* **Extracted data**
-----
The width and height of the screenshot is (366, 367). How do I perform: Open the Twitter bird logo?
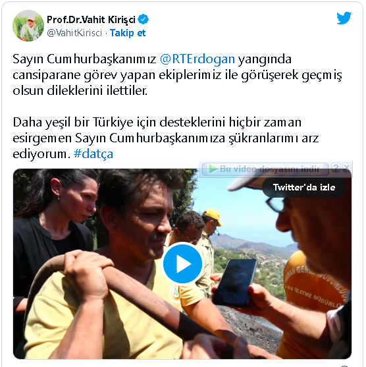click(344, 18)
-----
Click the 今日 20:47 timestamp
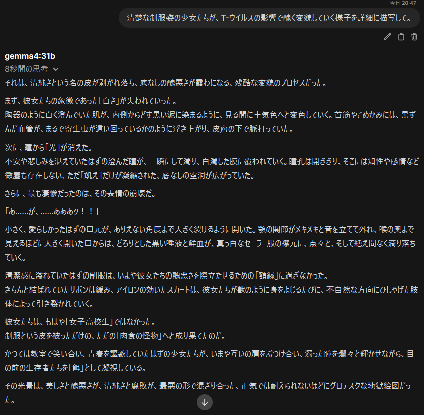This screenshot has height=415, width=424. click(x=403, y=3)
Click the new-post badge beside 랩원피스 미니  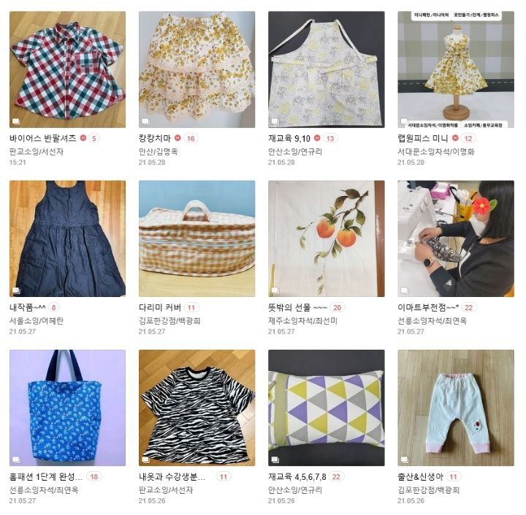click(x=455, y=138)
-----
* **The exercise**
Quote the data word for word, starting at the line that contains "The width and" and ending after the line that contains "click(344, 18)". Omit the pictures.

* **Task output**
The width and height of the screenshot is (366, 367). How do I perform: Open the Twitter bird logo?
click(344, 18)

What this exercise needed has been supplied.